Pixel coordinate grounding data
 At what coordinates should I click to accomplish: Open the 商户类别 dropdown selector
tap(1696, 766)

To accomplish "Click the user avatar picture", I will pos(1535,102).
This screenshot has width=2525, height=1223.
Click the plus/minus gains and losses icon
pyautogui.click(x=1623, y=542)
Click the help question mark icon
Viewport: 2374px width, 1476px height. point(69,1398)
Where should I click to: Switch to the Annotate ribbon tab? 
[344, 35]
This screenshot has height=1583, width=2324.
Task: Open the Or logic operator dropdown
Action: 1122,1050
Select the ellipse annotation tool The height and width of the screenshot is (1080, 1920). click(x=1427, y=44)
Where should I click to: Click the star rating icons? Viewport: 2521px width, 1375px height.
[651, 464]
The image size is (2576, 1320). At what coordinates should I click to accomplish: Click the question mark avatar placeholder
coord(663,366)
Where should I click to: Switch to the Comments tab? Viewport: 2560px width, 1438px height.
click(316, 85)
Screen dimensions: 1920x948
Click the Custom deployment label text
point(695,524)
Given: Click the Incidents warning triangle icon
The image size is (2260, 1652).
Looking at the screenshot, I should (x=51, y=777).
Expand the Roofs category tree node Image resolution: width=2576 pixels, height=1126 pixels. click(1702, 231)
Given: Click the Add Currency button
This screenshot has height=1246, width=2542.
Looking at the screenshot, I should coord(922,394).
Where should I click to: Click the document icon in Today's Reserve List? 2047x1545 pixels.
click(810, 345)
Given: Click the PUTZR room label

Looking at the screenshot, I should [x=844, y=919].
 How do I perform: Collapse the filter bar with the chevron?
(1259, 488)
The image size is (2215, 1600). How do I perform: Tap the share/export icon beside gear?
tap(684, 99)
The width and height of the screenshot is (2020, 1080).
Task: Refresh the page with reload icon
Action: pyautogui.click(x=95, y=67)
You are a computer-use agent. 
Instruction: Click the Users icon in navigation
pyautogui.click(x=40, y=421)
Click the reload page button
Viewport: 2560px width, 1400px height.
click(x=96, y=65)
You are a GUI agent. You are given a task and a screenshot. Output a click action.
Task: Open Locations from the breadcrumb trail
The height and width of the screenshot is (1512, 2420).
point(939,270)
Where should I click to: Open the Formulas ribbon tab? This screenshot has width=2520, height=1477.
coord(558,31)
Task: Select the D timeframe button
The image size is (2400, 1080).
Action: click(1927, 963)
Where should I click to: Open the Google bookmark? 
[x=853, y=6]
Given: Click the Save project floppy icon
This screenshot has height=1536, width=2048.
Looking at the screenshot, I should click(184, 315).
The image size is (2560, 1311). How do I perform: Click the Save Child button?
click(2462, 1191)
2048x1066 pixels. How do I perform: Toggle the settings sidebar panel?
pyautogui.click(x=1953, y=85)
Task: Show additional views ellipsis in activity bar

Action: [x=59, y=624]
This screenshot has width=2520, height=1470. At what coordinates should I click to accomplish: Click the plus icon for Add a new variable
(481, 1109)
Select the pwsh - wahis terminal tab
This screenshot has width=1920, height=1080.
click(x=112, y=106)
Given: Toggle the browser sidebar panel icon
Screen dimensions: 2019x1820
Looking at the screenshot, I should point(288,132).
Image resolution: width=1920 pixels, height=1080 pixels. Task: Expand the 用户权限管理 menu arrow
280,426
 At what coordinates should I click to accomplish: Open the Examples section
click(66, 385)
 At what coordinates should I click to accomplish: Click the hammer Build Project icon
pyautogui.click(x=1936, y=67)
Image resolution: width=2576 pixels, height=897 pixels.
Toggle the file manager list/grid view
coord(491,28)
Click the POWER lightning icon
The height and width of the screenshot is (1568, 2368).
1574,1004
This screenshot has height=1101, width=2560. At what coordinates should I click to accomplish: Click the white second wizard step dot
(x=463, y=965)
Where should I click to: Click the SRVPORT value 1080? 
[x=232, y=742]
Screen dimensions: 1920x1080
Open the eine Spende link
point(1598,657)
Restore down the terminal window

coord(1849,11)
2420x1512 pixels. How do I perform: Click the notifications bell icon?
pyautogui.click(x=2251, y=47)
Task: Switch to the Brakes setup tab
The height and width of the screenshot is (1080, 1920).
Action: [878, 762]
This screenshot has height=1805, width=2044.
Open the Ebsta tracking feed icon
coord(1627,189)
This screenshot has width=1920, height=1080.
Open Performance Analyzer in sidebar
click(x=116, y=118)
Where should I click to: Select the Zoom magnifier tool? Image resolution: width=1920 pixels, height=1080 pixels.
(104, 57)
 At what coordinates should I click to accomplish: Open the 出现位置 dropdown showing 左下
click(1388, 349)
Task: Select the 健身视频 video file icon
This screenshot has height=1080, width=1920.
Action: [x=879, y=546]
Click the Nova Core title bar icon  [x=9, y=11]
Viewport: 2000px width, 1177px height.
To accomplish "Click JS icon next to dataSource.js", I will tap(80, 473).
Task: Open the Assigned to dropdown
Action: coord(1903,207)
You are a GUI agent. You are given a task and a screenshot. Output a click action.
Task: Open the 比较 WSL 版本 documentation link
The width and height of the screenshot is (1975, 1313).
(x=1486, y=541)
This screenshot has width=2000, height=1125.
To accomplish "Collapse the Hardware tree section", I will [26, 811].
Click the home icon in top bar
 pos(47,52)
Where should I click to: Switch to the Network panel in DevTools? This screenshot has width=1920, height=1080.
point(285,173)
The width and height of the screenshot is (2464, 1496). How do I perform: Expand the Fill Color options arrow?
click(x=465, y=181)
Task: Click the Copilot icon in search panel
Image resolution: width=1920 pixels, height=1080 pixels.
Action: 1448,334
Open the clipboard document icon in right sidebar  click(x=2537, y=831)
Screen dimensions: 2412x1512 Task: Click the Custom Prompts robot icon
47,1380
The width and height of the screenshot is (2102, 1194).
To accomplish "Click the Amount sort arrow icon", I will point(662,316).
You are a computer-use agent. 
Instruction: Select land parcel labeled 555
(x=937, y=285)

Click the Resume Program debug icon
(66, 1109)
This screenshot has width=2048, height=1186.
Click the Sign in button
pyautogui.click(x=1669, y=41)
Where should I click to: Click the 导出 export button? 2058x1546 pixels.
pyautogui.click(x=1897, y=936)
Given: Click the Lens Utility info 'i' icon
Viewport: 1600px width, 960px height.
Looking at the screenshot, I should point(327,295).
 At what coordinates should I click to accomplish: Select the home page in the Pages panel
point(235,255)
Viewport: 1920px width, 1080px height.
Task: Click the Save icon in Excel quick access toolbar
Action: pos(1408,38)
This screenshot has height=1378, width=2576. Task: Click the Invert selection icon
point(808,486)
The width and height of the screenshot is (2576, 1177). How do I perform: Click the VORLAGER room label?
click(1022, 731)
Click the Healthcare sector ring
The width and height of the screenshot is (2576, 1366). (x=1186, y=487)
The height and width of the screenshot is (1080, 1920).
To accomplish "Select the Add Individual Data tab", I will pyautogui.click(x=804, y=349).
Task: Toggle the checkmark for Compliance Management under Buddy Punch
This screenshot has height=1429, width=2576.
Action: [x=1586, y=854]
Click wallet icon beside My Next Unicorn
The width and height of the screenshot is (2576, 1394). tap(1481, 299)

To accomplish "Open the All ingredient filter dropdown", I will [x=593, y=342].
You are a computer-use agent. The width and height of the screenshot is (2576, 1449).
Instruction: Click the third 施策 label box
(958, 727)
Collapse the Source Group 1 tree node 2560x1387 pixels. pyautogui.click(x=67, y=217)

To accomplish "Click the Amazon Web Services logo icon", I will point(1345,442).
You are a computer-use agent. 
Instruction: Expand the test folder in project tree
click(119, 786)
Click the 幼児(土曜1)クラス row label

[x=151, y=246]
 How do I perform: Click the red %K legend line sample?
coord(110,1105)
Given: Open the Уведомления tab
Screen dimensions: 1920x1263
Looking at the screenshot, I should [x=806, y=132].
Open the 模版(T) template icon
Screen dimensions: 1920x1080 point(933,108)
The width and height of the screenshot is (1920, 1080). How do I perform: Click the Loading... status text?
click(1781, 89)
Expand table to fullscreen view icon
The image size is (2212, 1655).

**WHAT YOU HAVE TO DO:** The answer must consist of the lines from the one with "Screen dimensions: 1920x1263" through the final line of the entries above, exactly as they are, and nothing else.

**RESPONSE AREA:**
Screen dimensions: 1920x1263
Looking at the screenshot, I should [x=806, y=132].
Open the 模版(T) template icon
Screen dimensions: 1920x1080 point(933,108)
The width and height of the screenshot is (1920, 1080). How do I perform: Click the Loading... status text?
click(1781, 89)
Expand table to fullscreen view icon
The image size is (2212, 1655).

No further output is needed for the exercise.